3. The Writer’s Mind

Fyodor Dostoevsky (1821–1881)
Iz arkhiva F. M. Dostoevskogo / From the Archive of F. M. Dostoevsky
Moskva: Gosudarstvennoe izdatel’stvo khudozhestvennoi literatury, 1931

While a student at the Nikolayev Military Engineering Institute, the young Dostoevsky preferred drawing and architecture to mathematics and engineering. The ‘doodles’ here reflect Dostoevsky’s interest in neo-Gothic architecture, which was undergoing a revival in nineteenth-century Russia, continental Europe, and Britain, and they accompany his notes on the plot of Crime and Punishment. Walking through St Petersburg, the novel’s main character Raskolnikov would have seen many examples of neo-Gothic architecture including the Mikhailovsky Castle, which coincidently houses the engineering institute Dostoevsky attended.

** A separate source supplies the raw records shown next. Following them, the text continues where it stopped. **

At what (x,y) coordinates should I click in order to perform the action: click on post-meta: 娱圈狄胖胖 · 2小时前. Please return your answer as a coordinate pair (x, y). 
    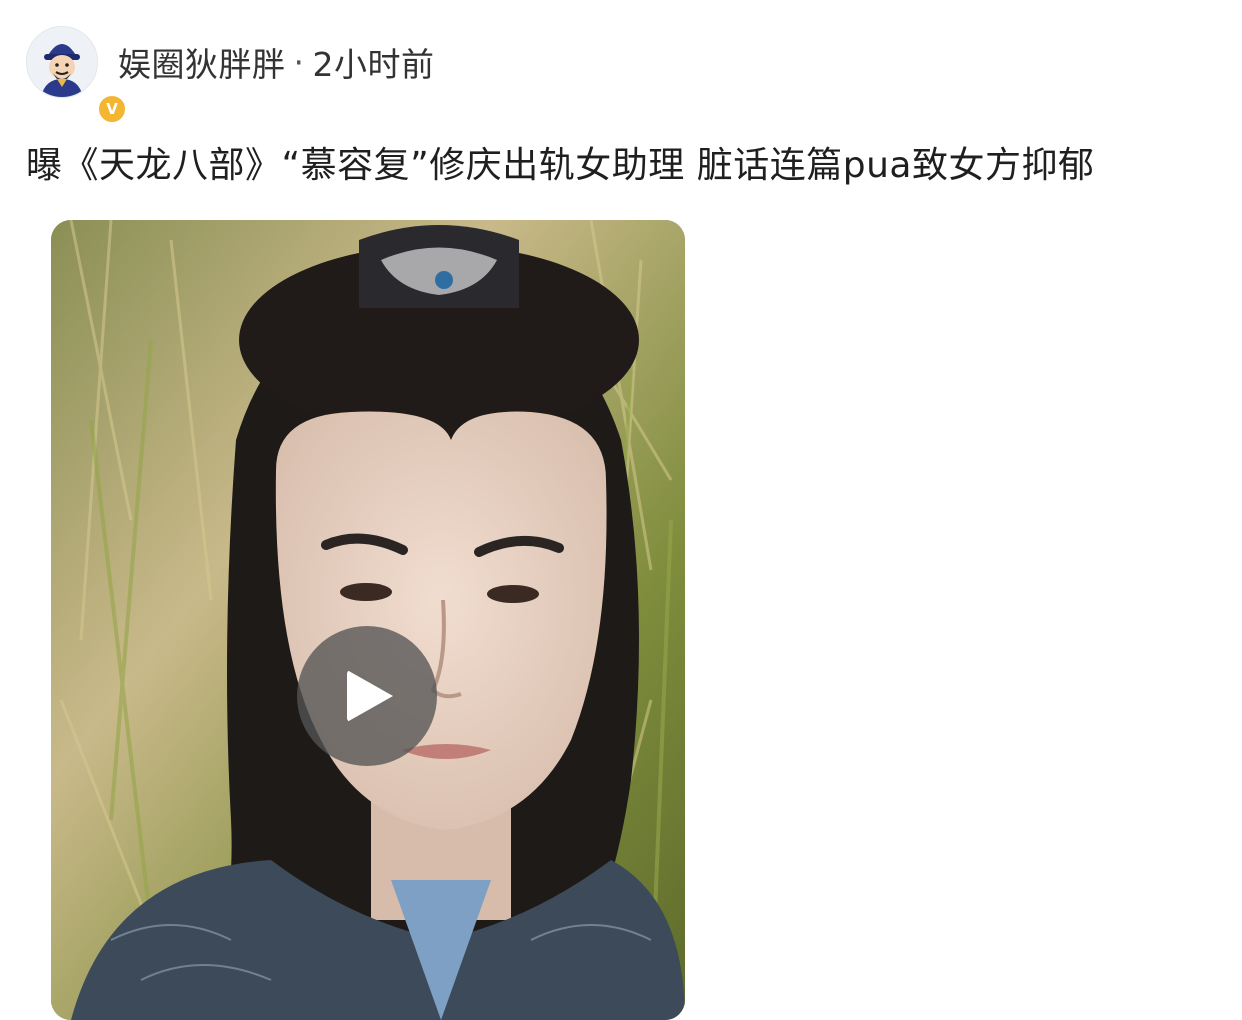
    Looking at the image, I should click on (276, 62).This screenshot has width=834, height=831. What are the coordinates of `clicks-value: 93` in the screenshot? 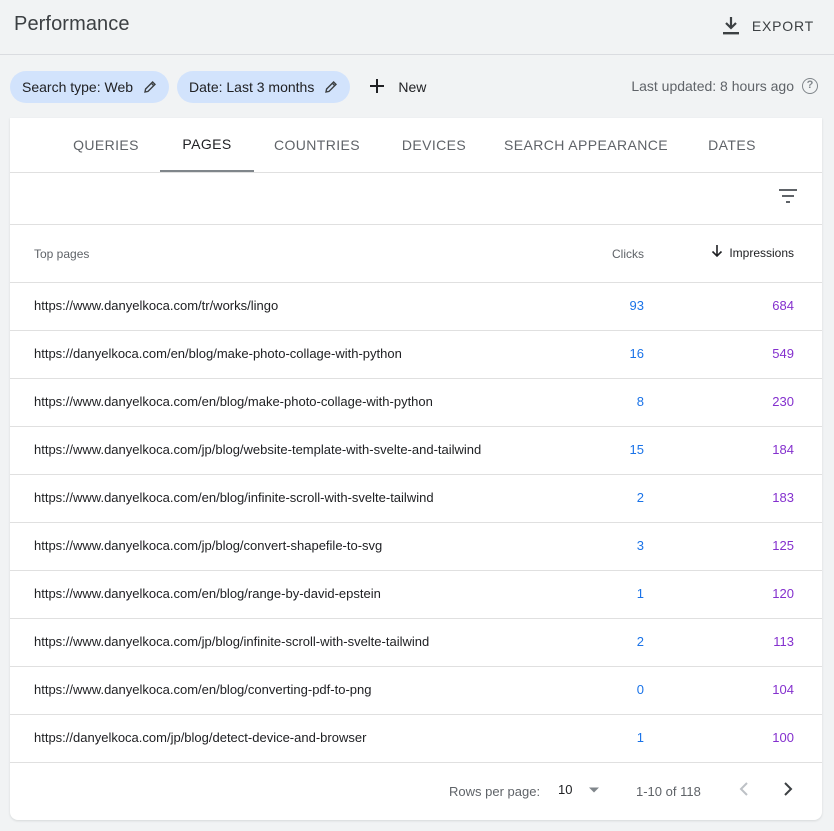 It's located at (636, 306).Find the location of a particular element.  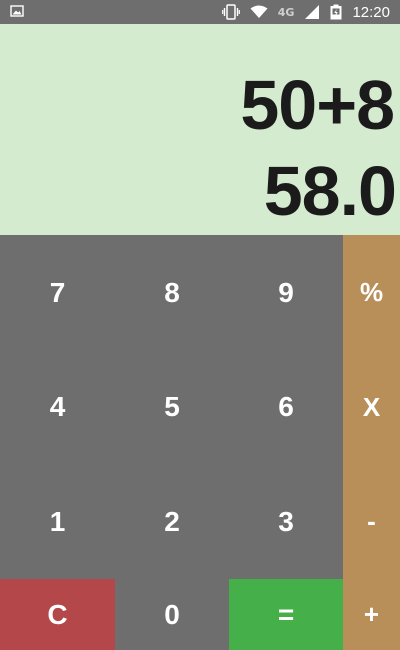

gallery-notification-icon is located at coordinates (18, 12).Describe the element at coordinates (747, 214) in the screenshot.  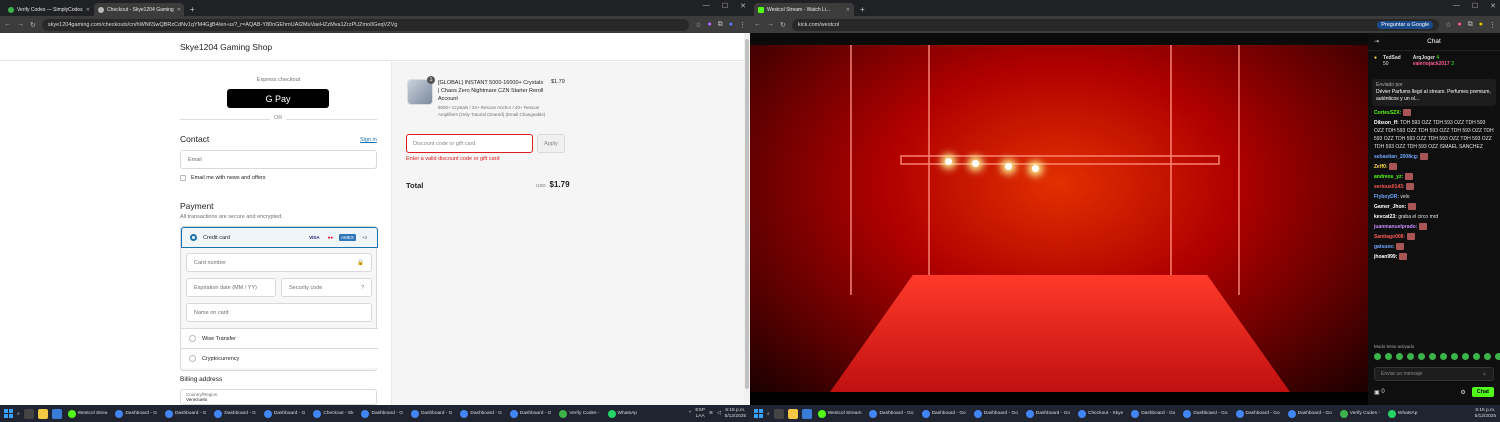
I see `scrollbar-thumb` at that location. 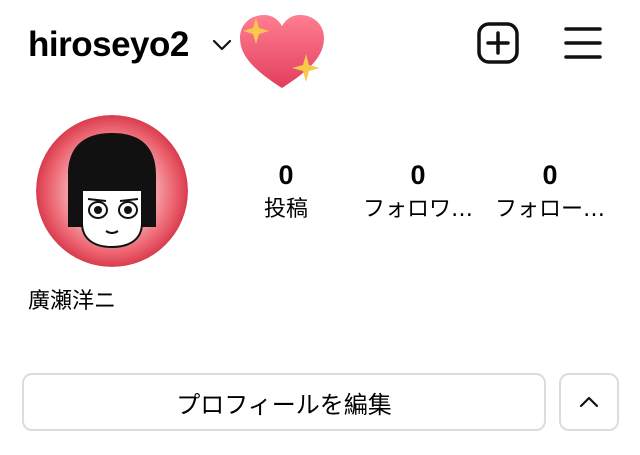 I want to click on avatar, so click(x=112, y=191).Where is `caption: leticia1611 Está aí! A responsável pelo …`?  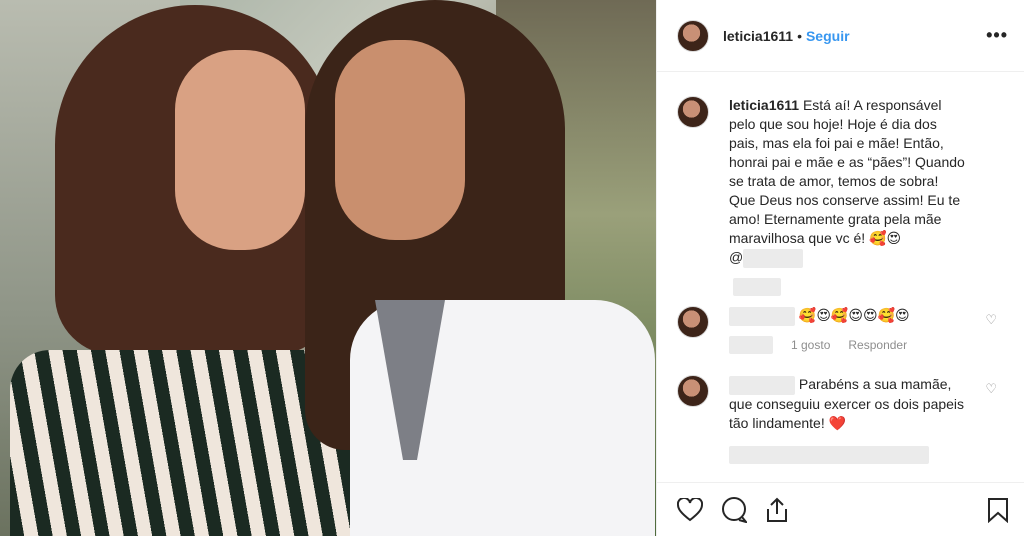 caption: leticia1611 Está aí! A responsável pelo … is located at coordinates (843, 182).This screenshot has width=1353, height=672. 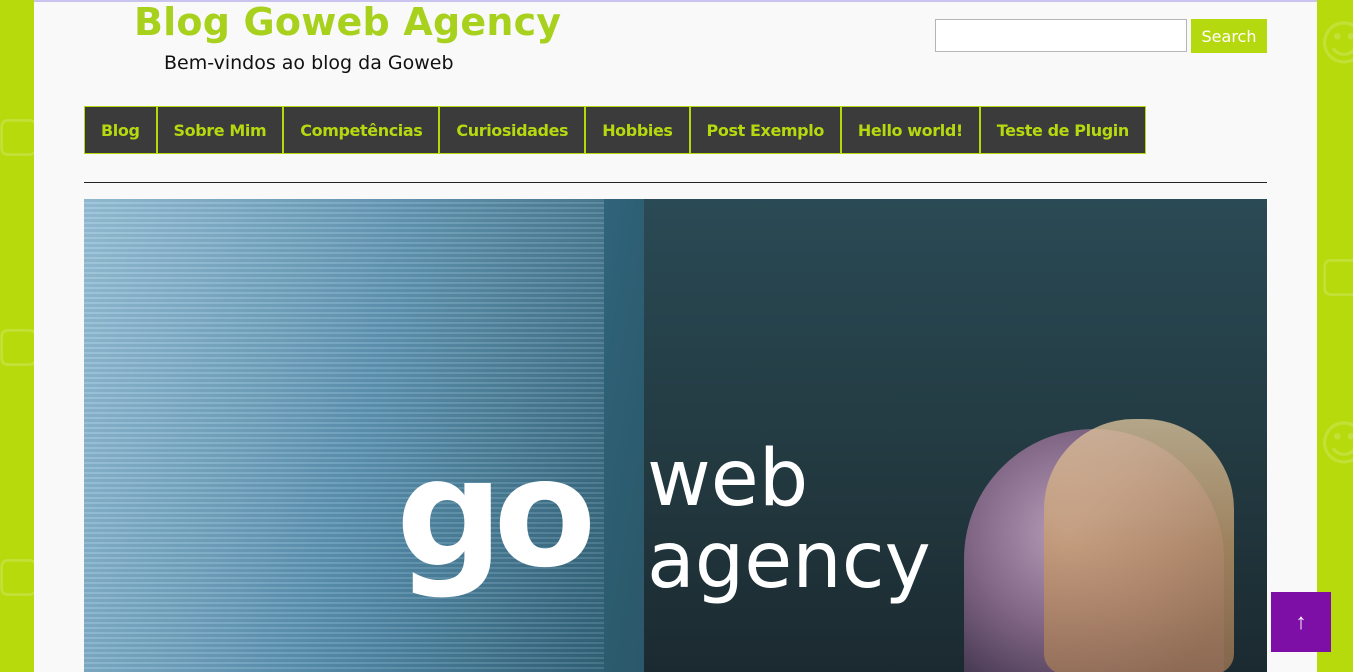 What do you see at coordinates (728, 479) in the screenshot?
I see `hero-logo-web: web` at bounding box center [728, 479].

In addition to doodles, pages from Dostoevsky’s notebooks are often adorned with calligraphy. These samples point to Dostoevsky’s interest in the art form, something he assigns to Prince Myshkin in his later novel The Idiot. Myshkin, like his creator, suffers from epilepsy, collects calligraphy specimens, and is masterful at handwriting. Some psychologists suggest samples such as this one, and others with meticulous writing filling the entire page, are examples of hypergraphia. Intriguingly, studies have shown that hypergraphia, compulsive writing, and hyper-religiosity may indicate that Dostoevsky’s condition could be retrospectively diagnosed as temporolimbic epilepsy. This diagnosis would also fit with Dostoevsky’s compulsive gambling, torment from frequent nightmares, and many bouts of depression.